Actually, he walked home (it took 10 minutes). But the upshot was that young Daniel attended boarding school by day, returned home at night, and cooked dinner for himself and his father, an army general.

"I didn't use any book. I didn't have any idea at that time that there were cookbooks," he says. "I was doing an imitation of what Mum used to do. Baked chicken. Rice with saffron. There was wonderful sausage (made locally). Simple things like that I cooked."

In the years since his great escape and culinary debut, Brondi, who has taught French at Cal State Fullerton since 1972 and at Irvine Valley College since 1980, has moved well beyond the simple dishes of his youth. As he worked in the spacious kitchen of his home in Fullerton, he noted with laughter a few other times when gustatory "survival" hastened his expertise: In the early '60s, serving his mandatory military service in Berlin, he tired of heavy German food and sought out markets instead of restaurants; ditto a few years later, when he came to the States to stay with friends in Terre Haute, Ind.

"Terra Haut eee !" Brondi said with glee. After checking out the Italian restaurant and the local steak house, Brondi discovered "this town had wonderful markets. Indiana has the most extraordinary tomatoes--after the French Riviera. And they have things really in season. In the spring, wonderful asparagus. And always, fresh eggs, fowl, rabbits. I cooked all the time."

Although he had planned to stay in the United States for just a few months, improve his English and return to France, Brondi was offered an assistant teaching position at Indiana University in nearby Bloomington. He accepted--moving from there to Seattle for his Ph.D. studies, then on to his job at Cal State Fullerton.

Since he arrived in this country in 1966, he says, he's been "a man with one foot in two countries." Each summer, Brondi travels to his family home in Antibes. And each fall he returns to Fullerton "because I love teaching. I love to help young Americans know and love France."

Asked to choose from his many recipes, Brondi decided to share with this column's readers his recipe for ratatouille.

"This vegetable dish is from southeastern France," he says. "When you see recipes for ratatouille, the reference is either to Antibes or Nice.

"Sometimes I order ratatouille (in the States), just to see how it is prepared. The biggest catastrophe is these dry herbs they add--thyme, basil. So the ratatouille is almost crunchy. Or they put in mushrooms, or cheese.

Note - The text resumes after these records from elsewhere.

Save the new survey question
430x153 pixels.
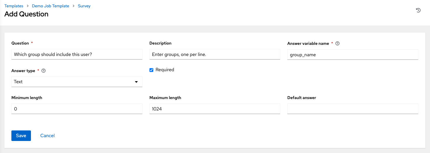point(21,135)
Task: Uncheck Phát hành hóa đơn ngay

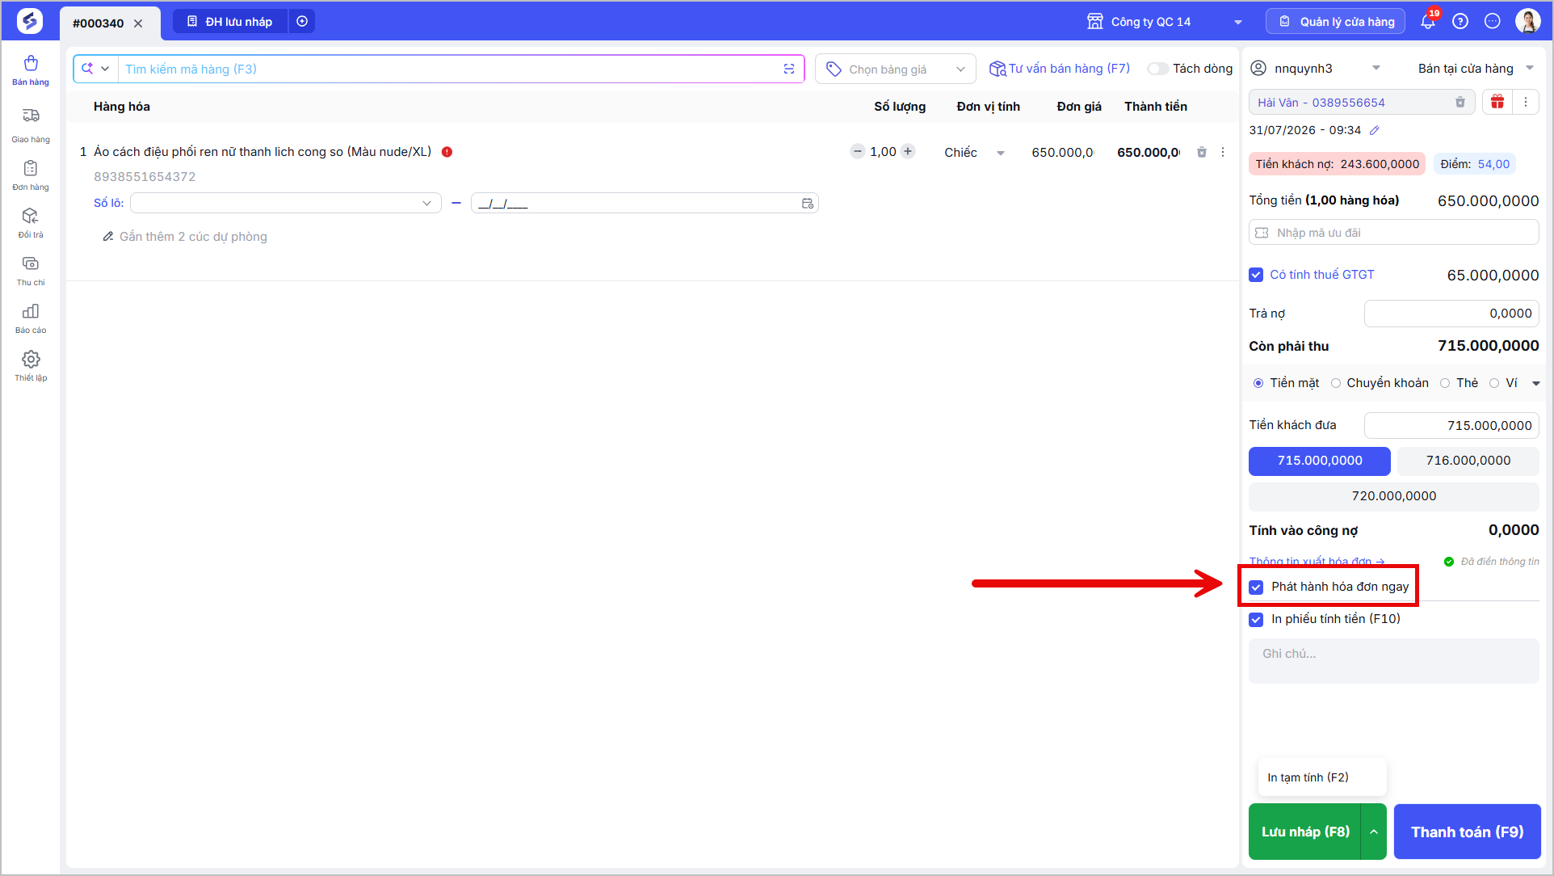Action: 1256,588
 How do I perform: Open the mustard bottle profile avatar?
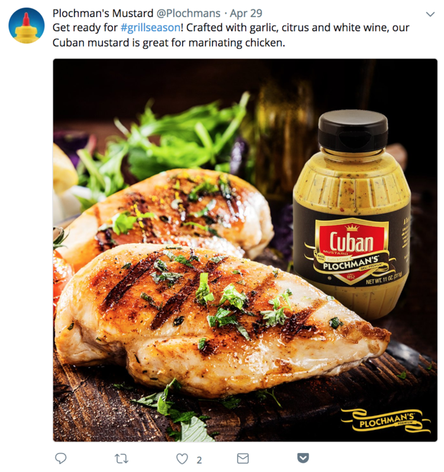point(27,25)
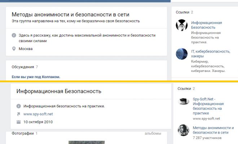Click the website link icon beside www.spy-soft.net

pos(19,114)
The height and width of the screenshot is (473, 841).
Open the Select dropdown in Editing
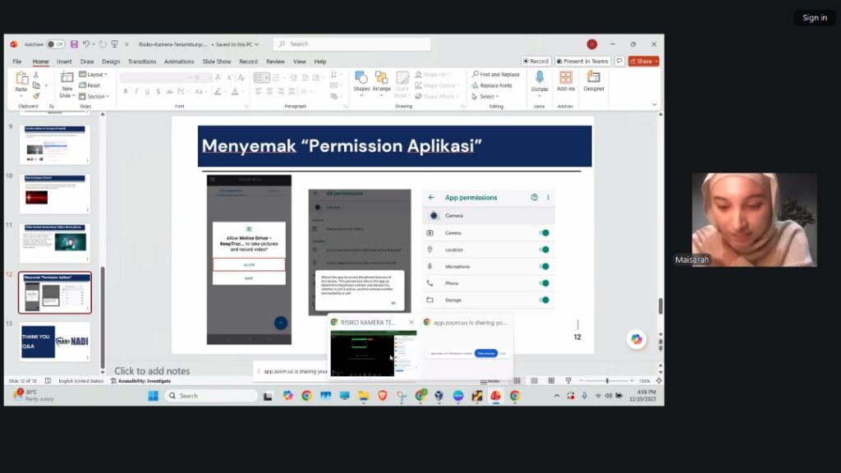[486, 97]
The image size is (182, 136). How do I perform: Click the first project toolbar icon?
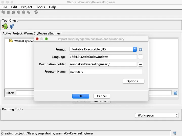click(x=3, y=12)
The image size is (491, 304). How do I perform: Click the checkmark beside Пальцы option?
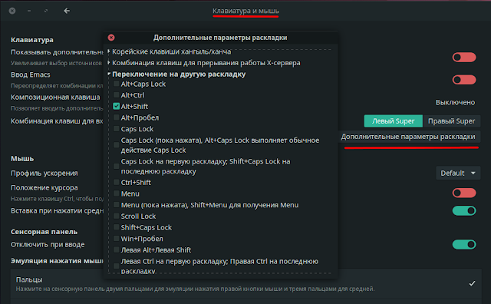pyautogui.click(x=473, y=283)
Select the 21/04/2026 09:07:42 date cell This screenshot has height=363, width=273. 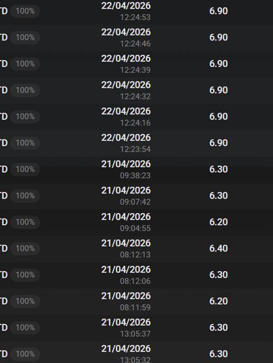coord(126,196)
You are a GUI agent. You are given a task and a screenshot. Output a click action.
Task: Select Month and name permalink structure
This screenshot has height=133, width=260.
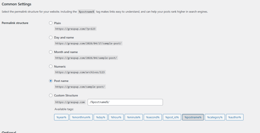51,52
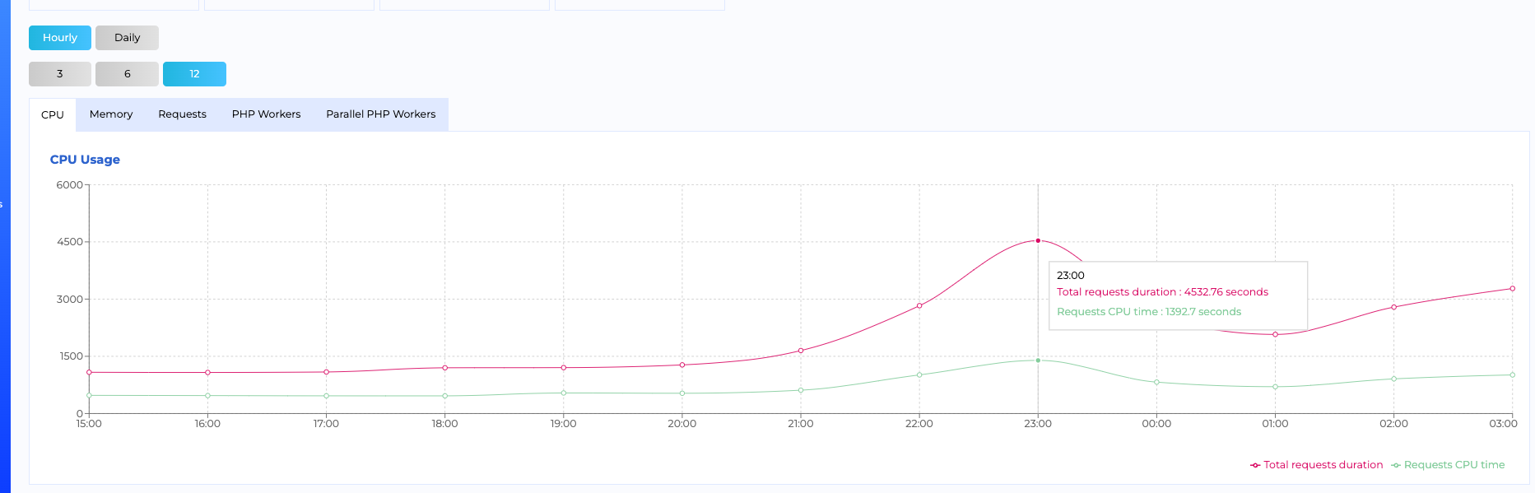Select the 12 hour range button
This screenshot has width=1535, height=493.
pos(194,74)
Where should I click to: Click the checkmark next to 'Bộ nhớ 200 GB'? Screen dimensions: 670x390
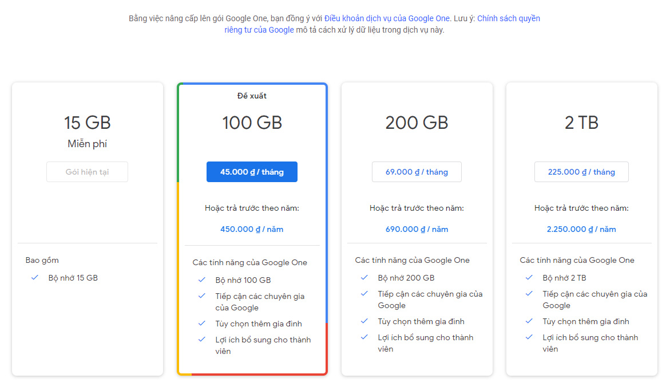point(364,278)
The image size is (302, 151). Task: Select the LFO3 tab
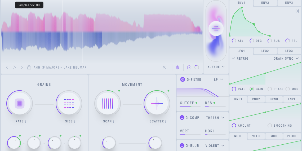(289, 51)
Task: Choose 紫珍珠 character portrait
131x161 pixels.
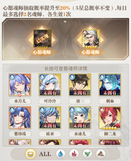Action: pos(20,118)
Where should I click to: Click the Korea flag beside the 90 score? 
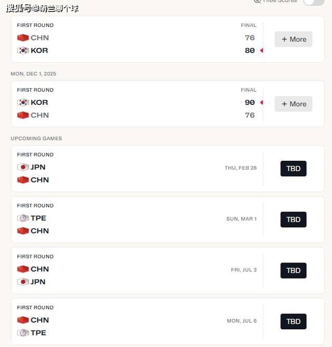[23, 103]
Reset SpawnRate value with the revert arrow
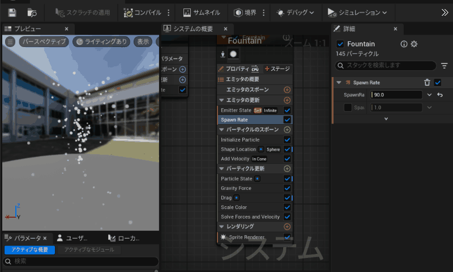This screenshot has height=272, width=453. 440,95

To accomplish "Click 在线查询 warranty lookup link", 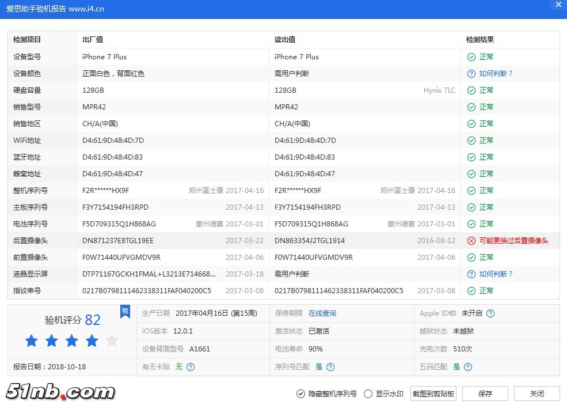I will pos(322,313).
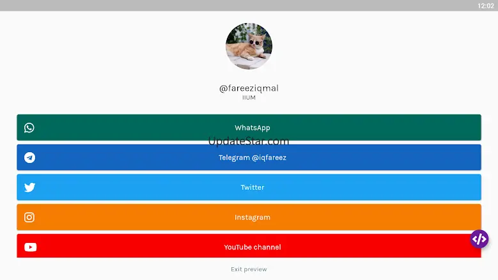The width and height of the screenshot is (498, 280).
Task: Open the YouTube channel button
Action: pos(249,246)
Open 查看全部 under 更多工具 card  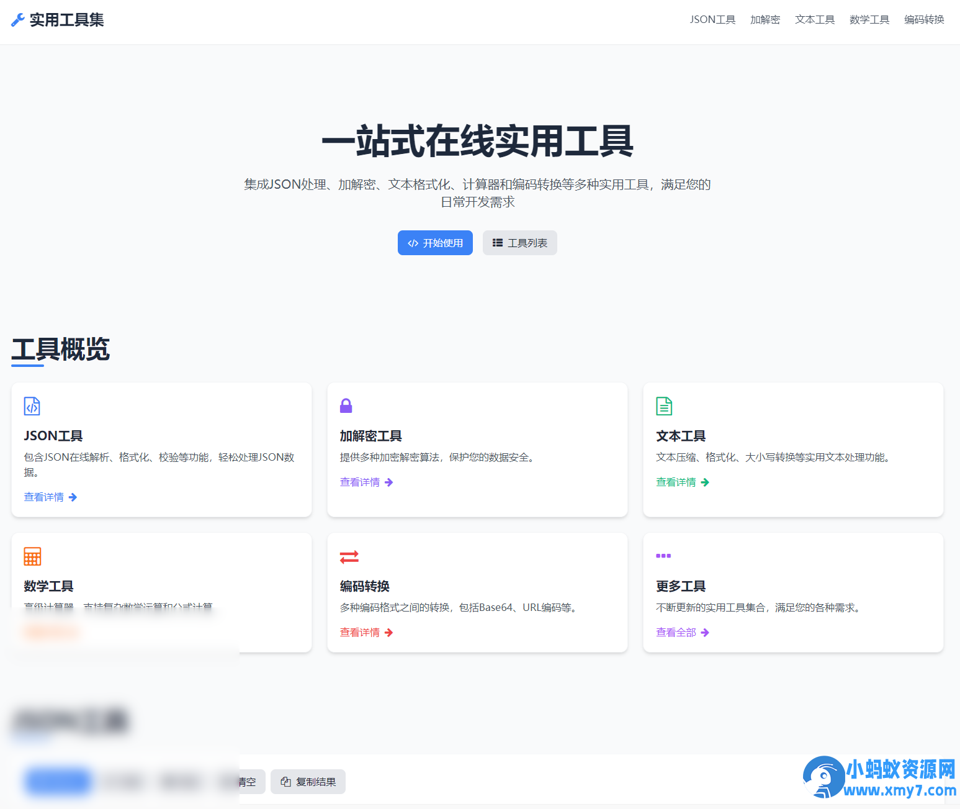[x=675, y=632]
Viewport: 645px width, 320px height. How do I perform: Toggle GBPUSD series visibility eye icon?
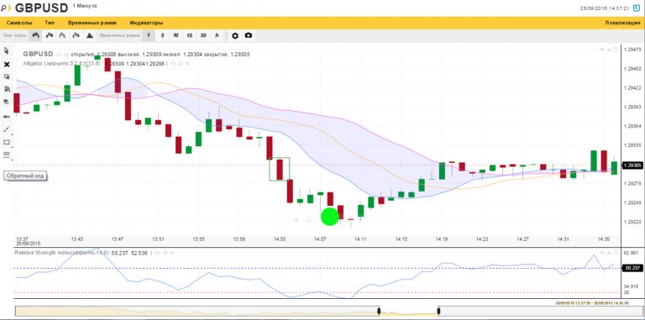[59, 55]
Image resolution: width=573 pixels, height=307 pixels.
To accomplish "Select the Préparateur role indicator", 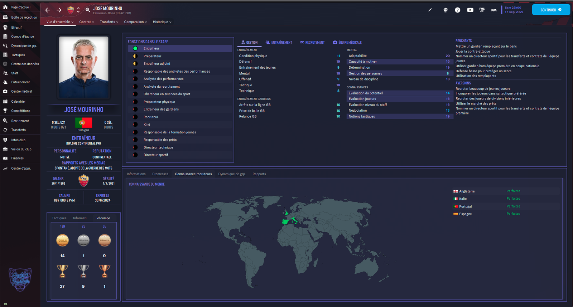I will (135, 56).
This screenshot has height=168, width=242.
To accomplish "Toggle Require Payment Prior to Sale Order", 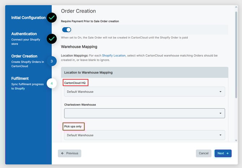I will click(x=67, y=30).
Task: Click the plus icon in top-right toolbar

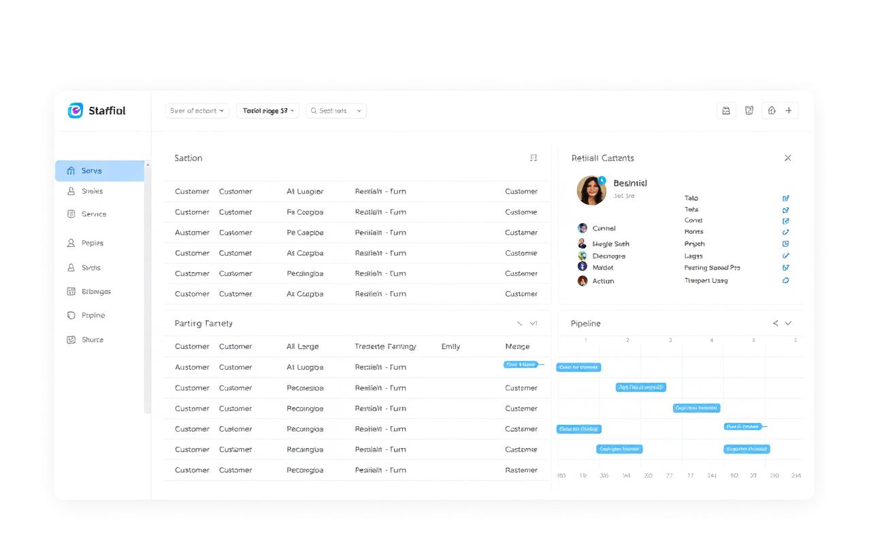Action: (x=789, y=111)
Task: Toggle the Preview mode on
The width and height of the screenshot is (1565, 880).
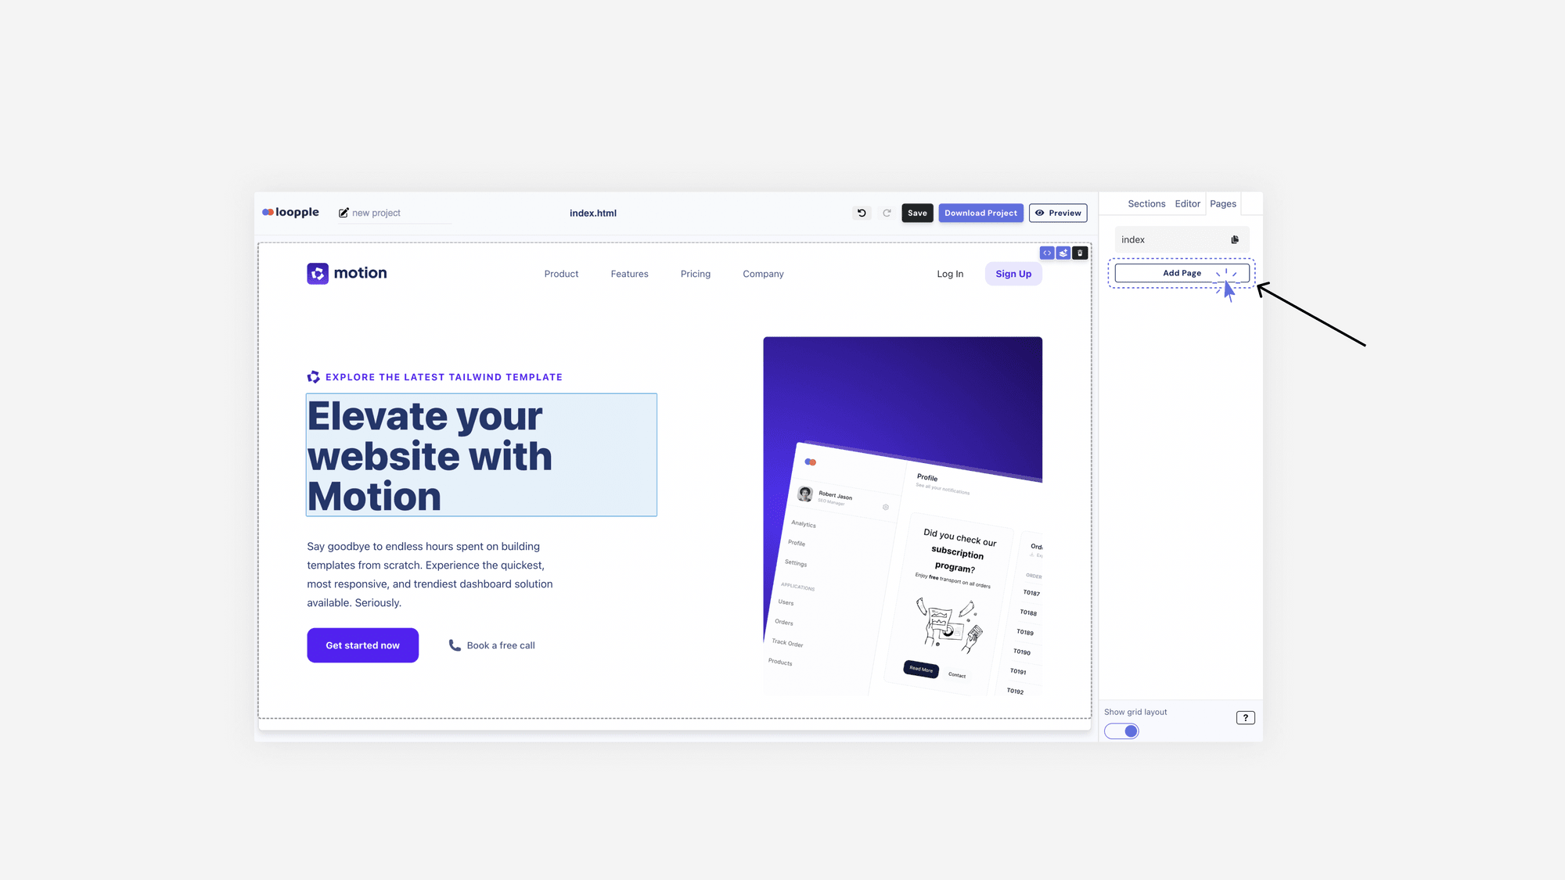Action: tap(1058, 213)
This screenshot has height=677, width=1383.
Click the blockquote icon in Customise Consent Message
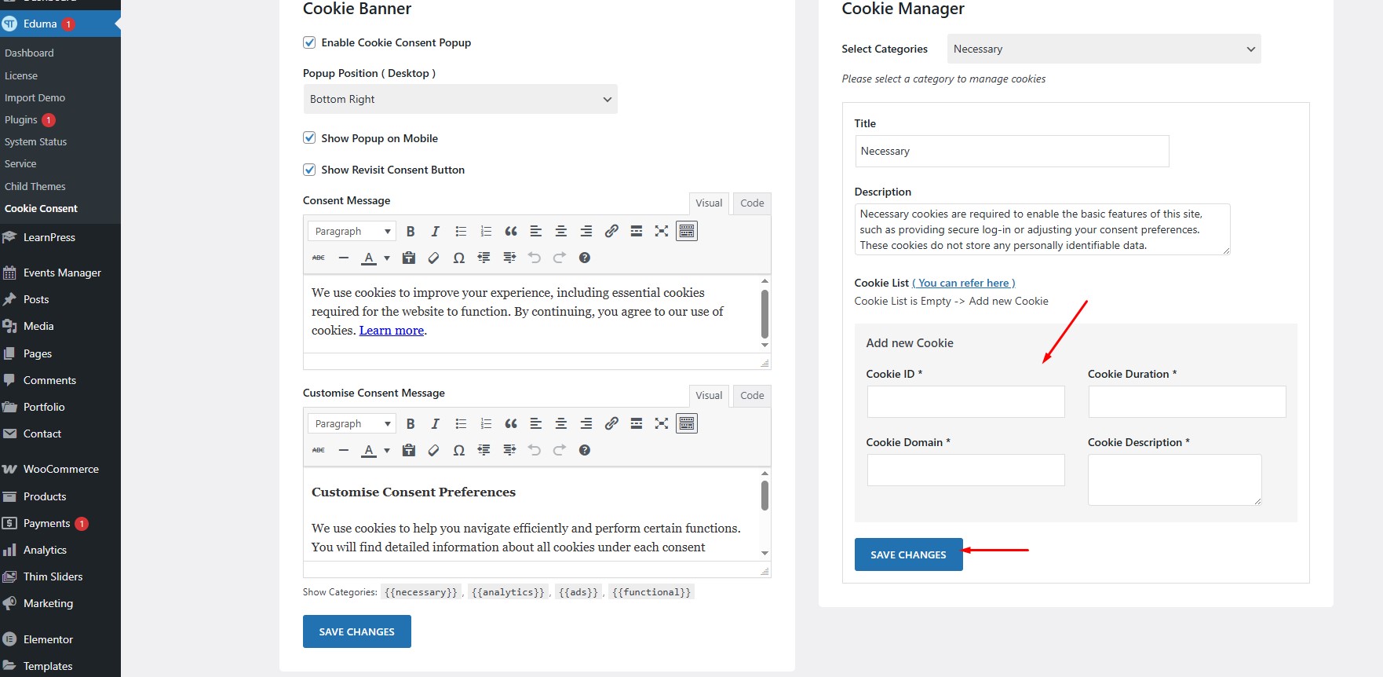point(511,423)
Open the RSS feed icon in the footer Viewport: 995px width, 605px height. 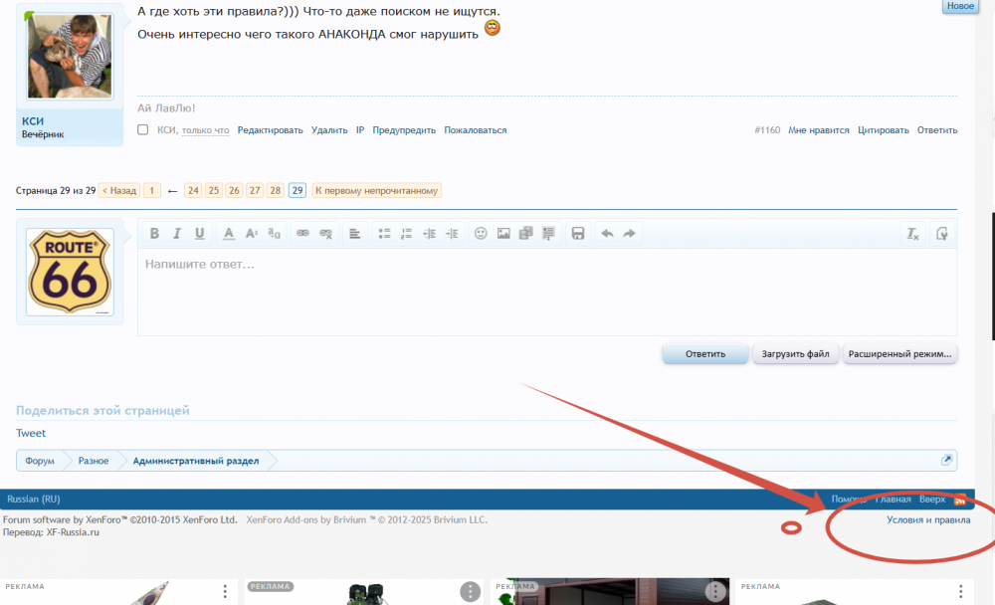(960, 500)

"Of course, there's nothing wrong with mixing dry herbs and vegetables and cheese," Brondi says. But, "that's not ratatouille."

ANTIBES RATATOUILLE

Ingredients

1 1/2-pound eggplant (as small as possible; Japanese variety is best)

1 pound zucchini (again, the smaller the better)

1 tablespoon salt

1/2 large red pepper, coarsely chopped

2 large very ripe tomatoes, peeled, seeded and chopped

1 medium white onion, sliced

2 garlic cloves, peeled

5 tablespoons virgin olive oil

1 small bunch fresh parsley (preferably Italian parsley)

Cooking

Cut ends off eggplant and zucchini and remove strips of skin with carrot peeler, leaving half of skin on (eggplant and zucchini will be striped , lengthwise, when done). Cut into medium (1/2-inch) slices and place in large colander. Sprinkle with salt and let stand for 1/2 hour. (This will eliminate some of the water from zucchini so that it isn't mushy when cooked; it also takes some of the bitterness from the eggplant.)

Preheat oven to 375.

In heavy saucepan, put eggplant, zucchini, red pepper, tomatoes, onion, garlic and olive oil. Mix thoroughly.

Place saucepan in oven uncovered. Cook for 55 minutes or until vegetables are soft, stirring every 20 minutes. Add parsley and salt and pepper to taste; cook for another 5 minutes.

Can be served hot or cold, as a side dish, appetizer or stuffing for omelet. Keeps for 2-3 days. Serves 4.